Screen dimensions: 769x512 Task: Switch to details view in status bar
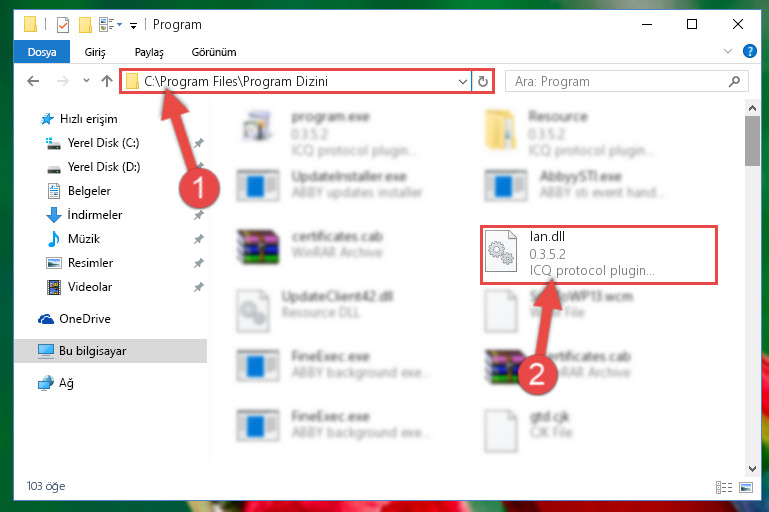coord(724,487)
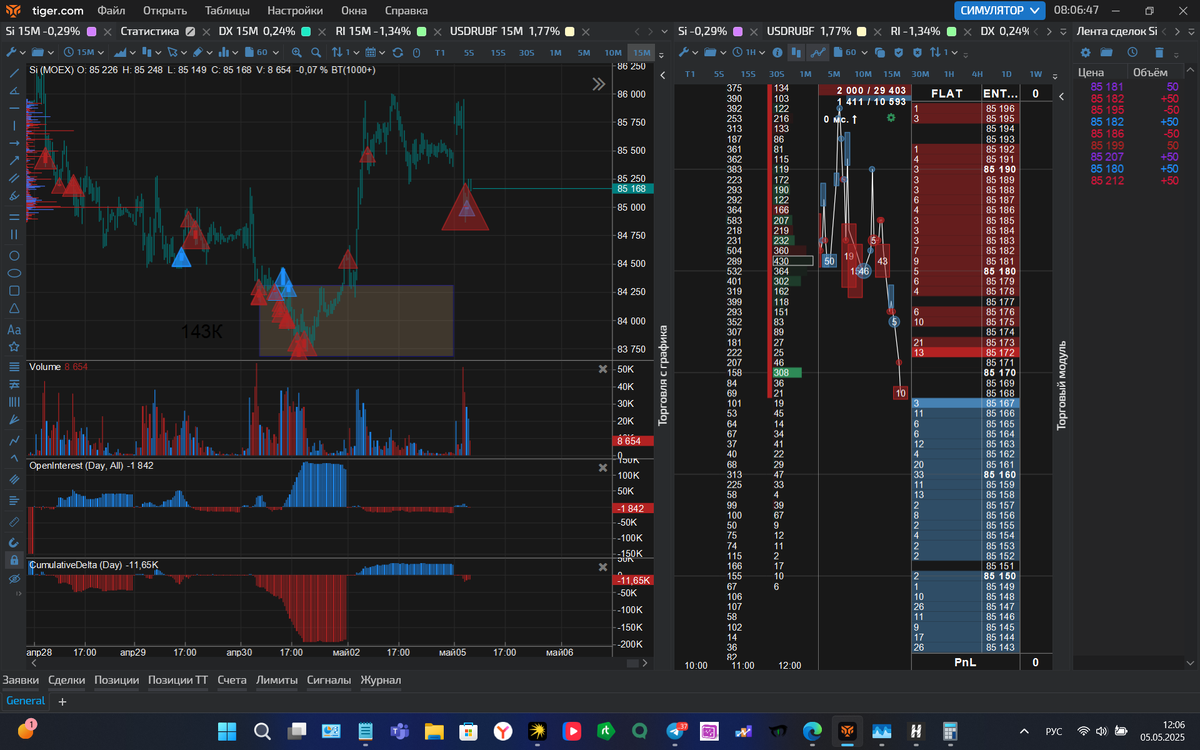
Task: Select the ellipse drawing tool
Action: pos(14,272)
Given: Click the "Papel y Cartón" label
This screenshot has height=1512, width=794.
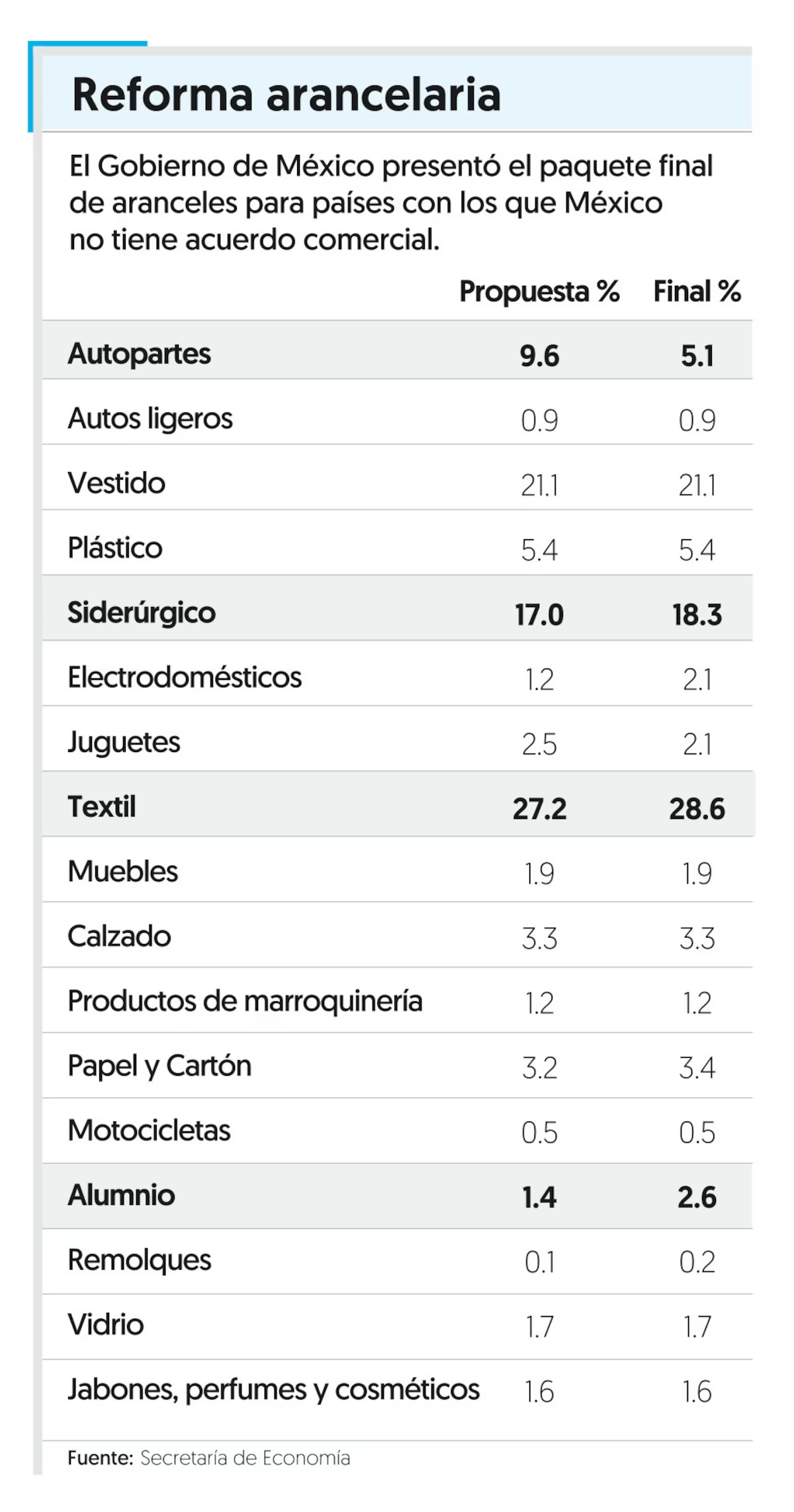Looking at the screenshot, I should coord(159,1066).
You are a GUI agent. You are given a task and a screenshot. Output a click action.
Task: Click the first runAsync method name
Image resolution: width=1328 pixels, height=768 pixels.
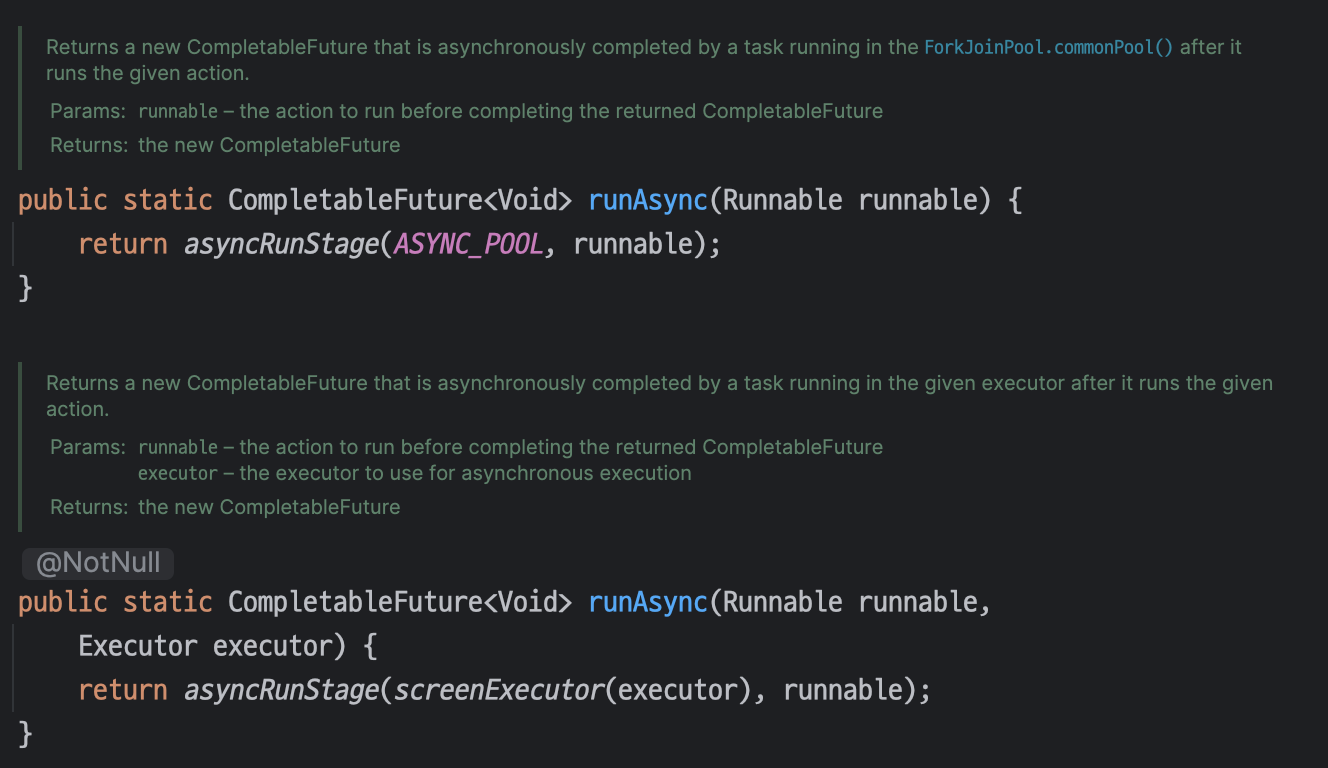click(648, 200)
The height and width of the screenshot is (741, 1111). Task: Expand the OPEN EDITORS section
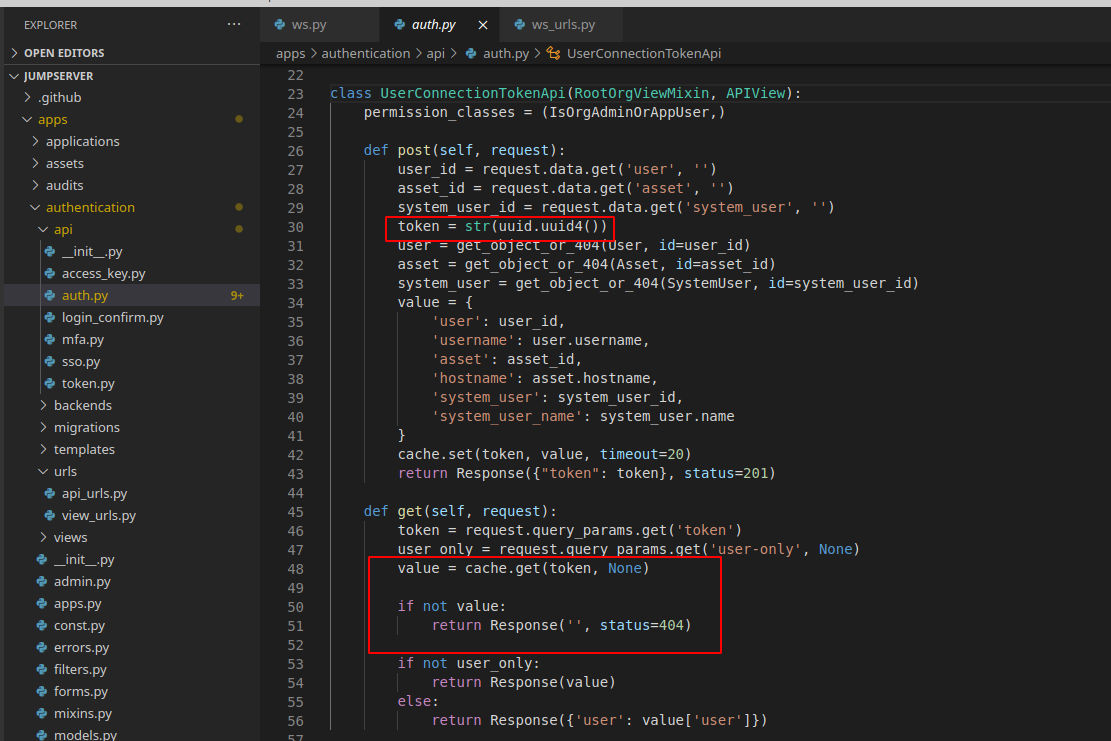click(x=64, y=53)
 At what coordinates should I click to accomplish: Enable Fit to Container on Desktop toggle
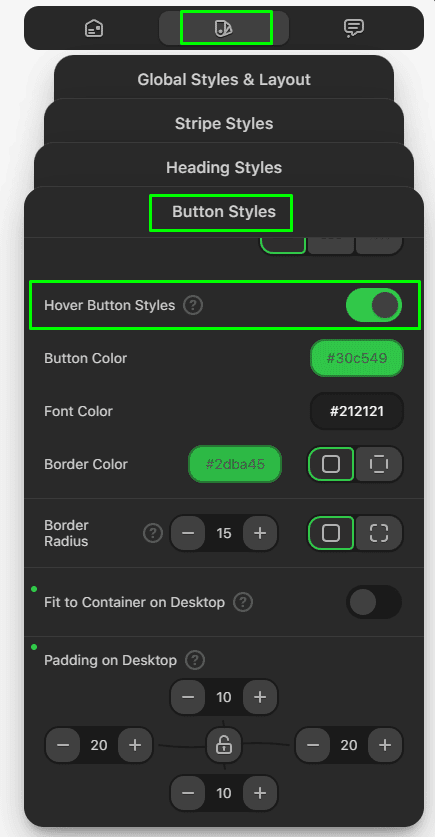[374, 602]
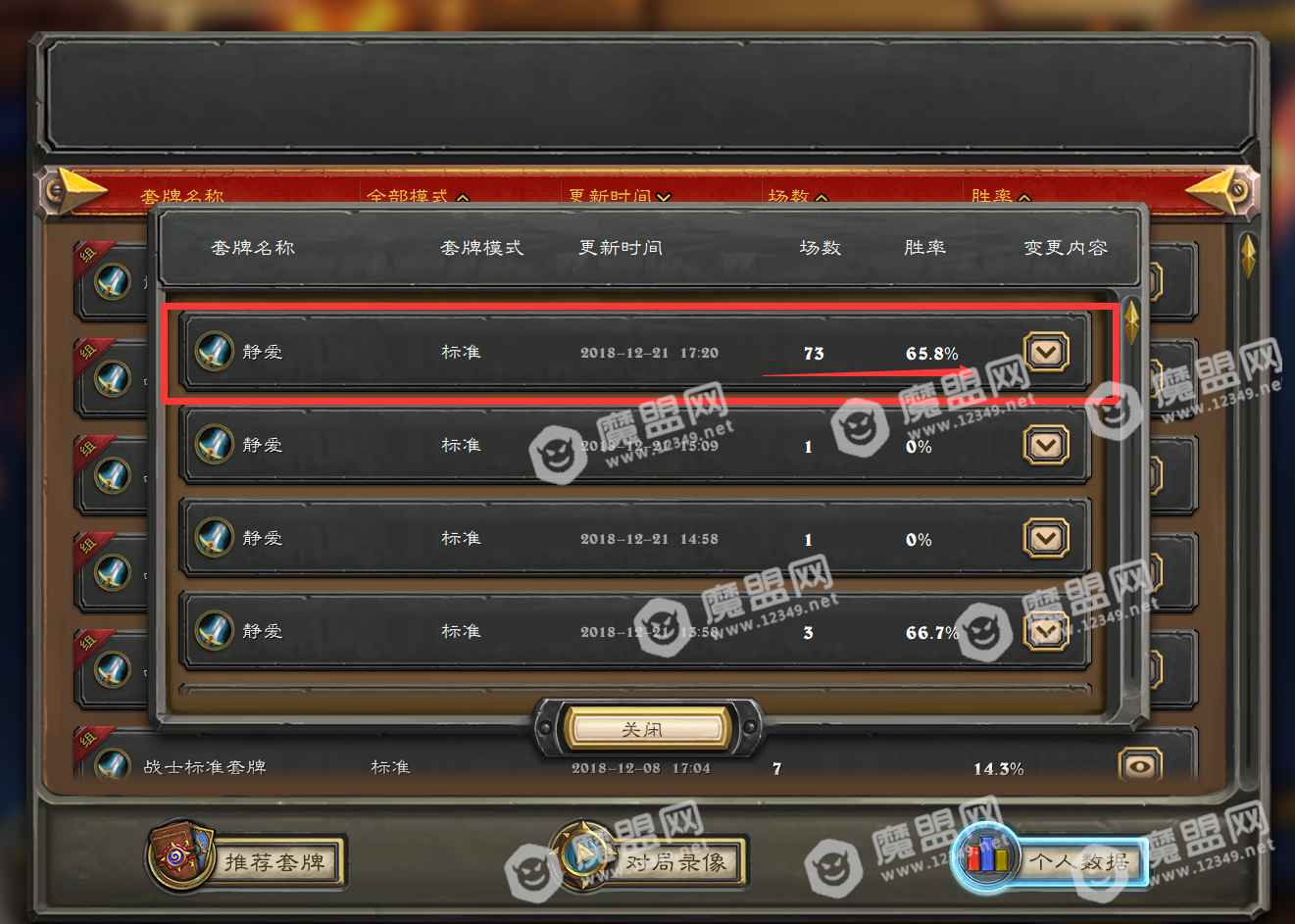Image resolution: width=1295 pixels, height=924 pixels.
Task: Open the 推荐套牌 book icon
Action: pyautogui.click(x=180, y=857)
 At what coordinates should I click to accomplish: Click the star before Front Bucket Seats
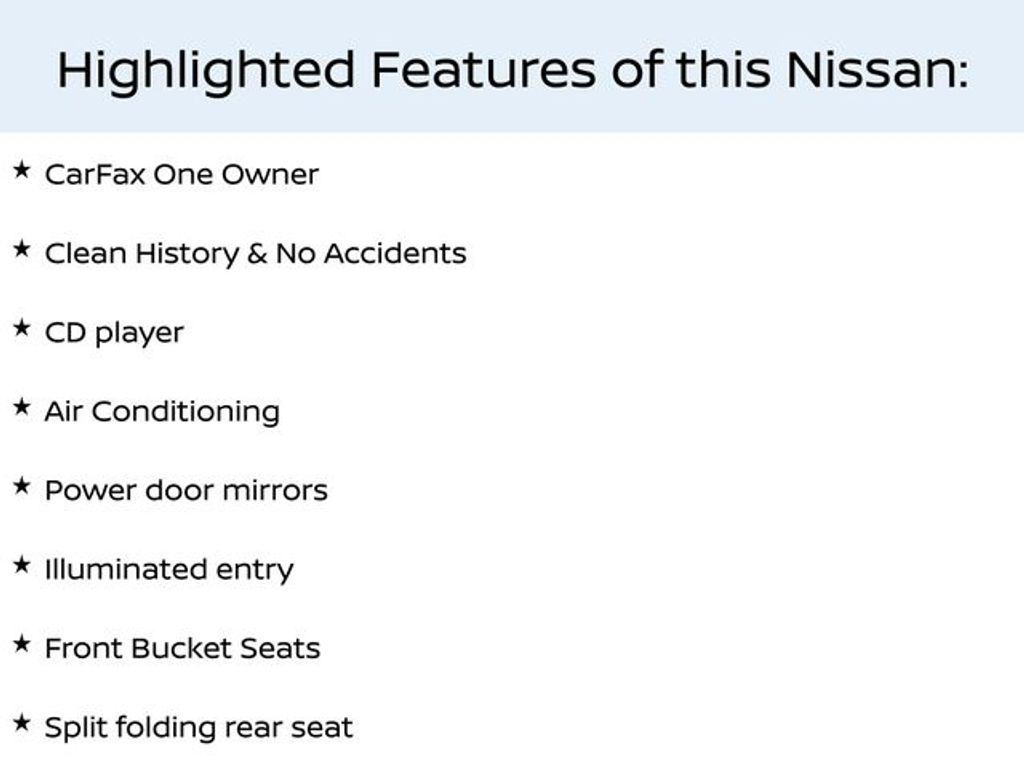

☆ ☆ ☆

**What you will do**
Repeat the listing above exactly, omitting the pictures it contains.

**Solution**
Screen dimensions: 769x512 Task: Switch to details view in status bar
coord(724,487)
Task: Select the ellipse drawing tool
Action: pos(14,272)
Given: Click the "Papel y Cartón" label
This screenshot has height=1512, width=794.
Looking at the screenshot, I should coord(159,1066).
You are a GUI agent. You are given a task and a screenshot. Output a click action.
Task: Click the first runAsync method name
Image resolution: width=1328 pixels, height=768 pixels.
click(648, 200)
The height and width of the screenshot is (741, 1111). Task: Expand the OPEN EDITORS section
click(x=64, y=53)
 At what coordinates should I click to accomplish: Enable Fit to Container on Desktop toggle
[374, 602]
Image resolution: width=1295 pixels, height=924 pixels.
Task: Open the 推荐套牌 book icon
Action: pyautogui.click(x=180, y=857)
 At what coordinates should I click to accomplish: Click the star before Front Bucket Seats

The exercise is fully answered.